For some, the concerns are a vague sense of impending trouble that could take many forms: conflict at a polling place, protest over result, protest over no result, a conflagration dividing Americans by now familiar divisions.
“You can feel it in the energy,” particularly on social media, says Cincinnati voter Josh Holsten Sr., 42. “There are a lot of additional stresses that don’t necessarily have to be there.”
Holsten says he’s voting for Trump, but believes neither the president nor Biden are doing enough to calm people down. The car salesman has even stocked up on food, water and bulletproof vests for his family, in case the elections cause something bad.
Election and law enforcement officials are also preparing. The FBI and local officials in several states have been conducting drills and establishing command centers to respond to election-related unrest.
Election officials are training poll workers on how to reduce the escalation of conflict and making sure they are prepared on the rules on poll monitoring, intimidation, and voter harassment.

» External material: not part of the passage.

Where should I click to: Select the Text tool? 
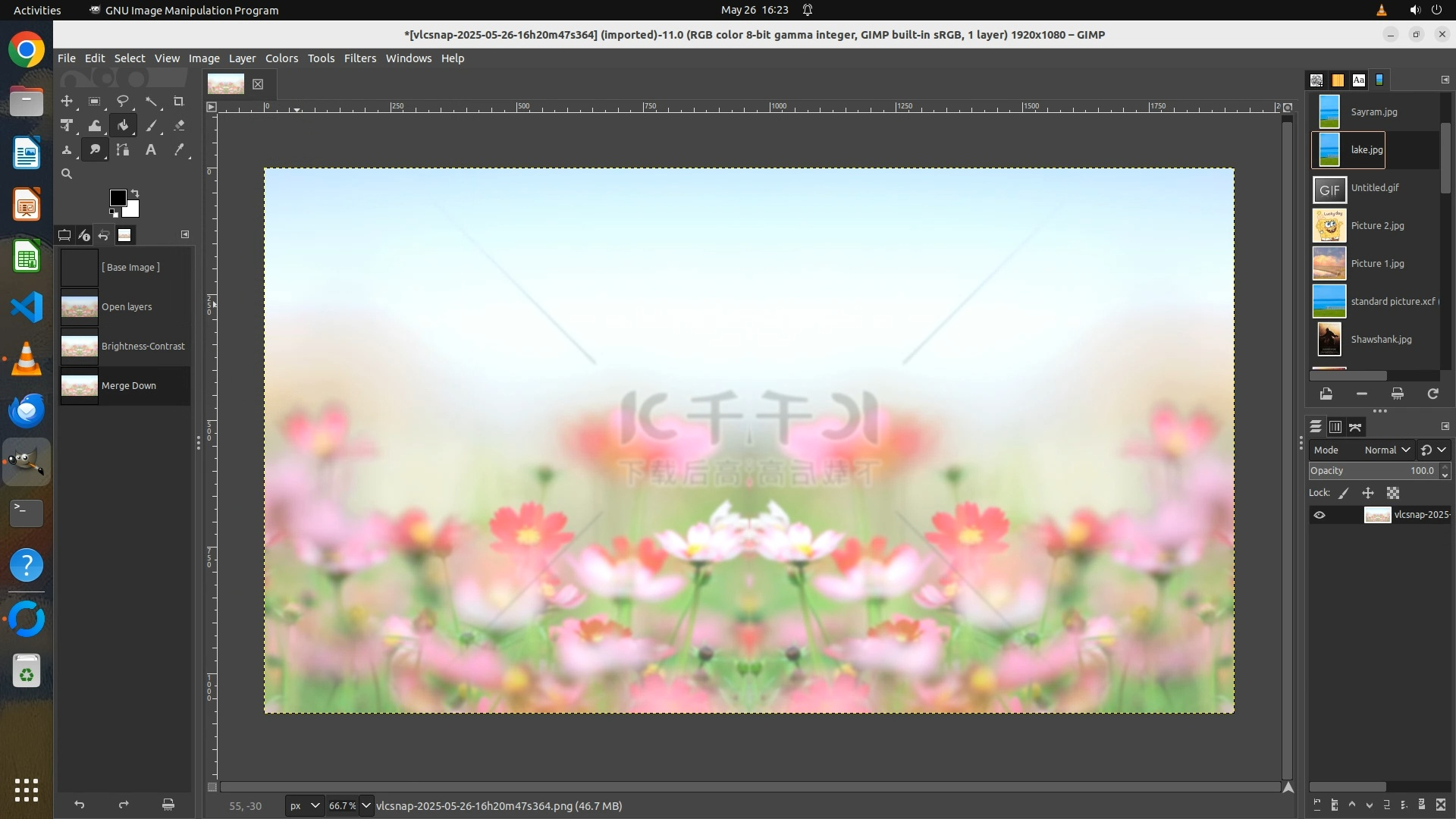click(x=151, y=150)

“The procedures have always been there. We just never had to use them, ”said Ellen Sorensen, an electoral judge in Naperville, Illinois, outside Chicago. Maybe this time we can. I do not know.”
A group called Election Protection Arizona says it intends to train hundreds of people at the polls, including a de-escalation guide in case of clashes.

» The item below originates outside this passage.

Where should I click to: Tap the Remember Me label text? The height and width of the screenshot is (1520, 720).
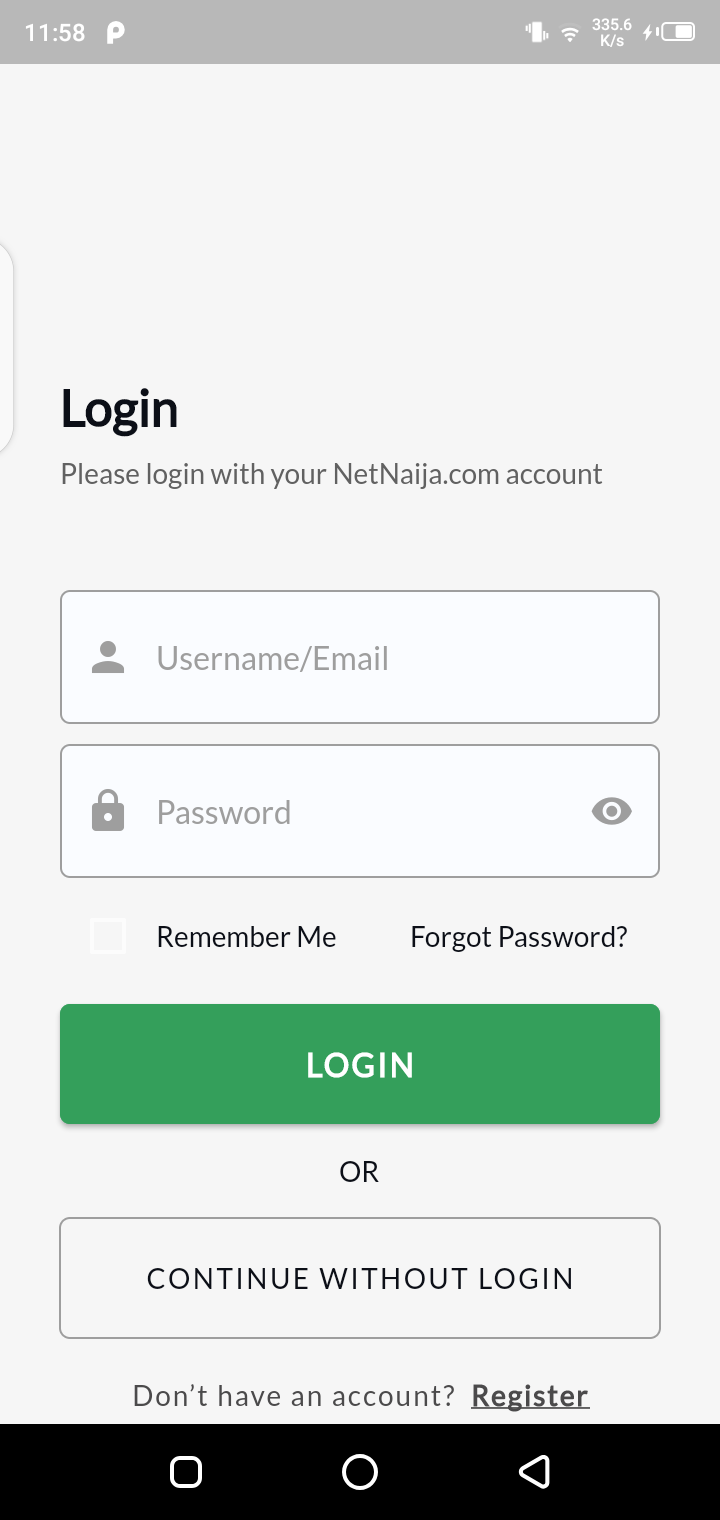pos(246,937)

The Rev. Joan Van Becelaere, executive director of Ohio Universalist Unitarian Justice and part of an effort to keep the peace, said the virus has fueled fear and division among Trump supporters and others.
The groups, he said, are “extreme places of tension that we really don’t want to find at these polls.”
Millions of Americans are voting despite concerns. More than 62 million people have already voted in the United States, and more than 20 million of them cast their votes in person.
An August poll by the Pew Research Center suggests that more Americans see higher-than-usual stakes in the 2020 presidential election. Twenty years ago, only half of voters said it really mattered who won. In August, 83% expressed this opinion.
For some, that sense of urgency, combined with fierce partisanship and anger, feels like a recipe for conflict.
“November is going to be scary because both sides are not going to budge,” said Bob Stanley, 66, a longtime Republican and Trump supporter from Johnstown, Pennsylvania.
Stanley expressed a hope shared by Republicans and Democrats: “I hope it’s an overwhelming majority, or there will be trouble.”
Another Johnstown resident, Fran Jacobs, a 76-year-old Biden supporter, expressed similar concerns about whether the outcome would be clear, whether the people would be calm, and whether the world would view the United States as a functional democracy.
“I have never been afraid for the country. I always thought we would make it. We always get something out. And I’m really scared this time, ”she said, looking up at the sky. “Everything is in your hands, I know.”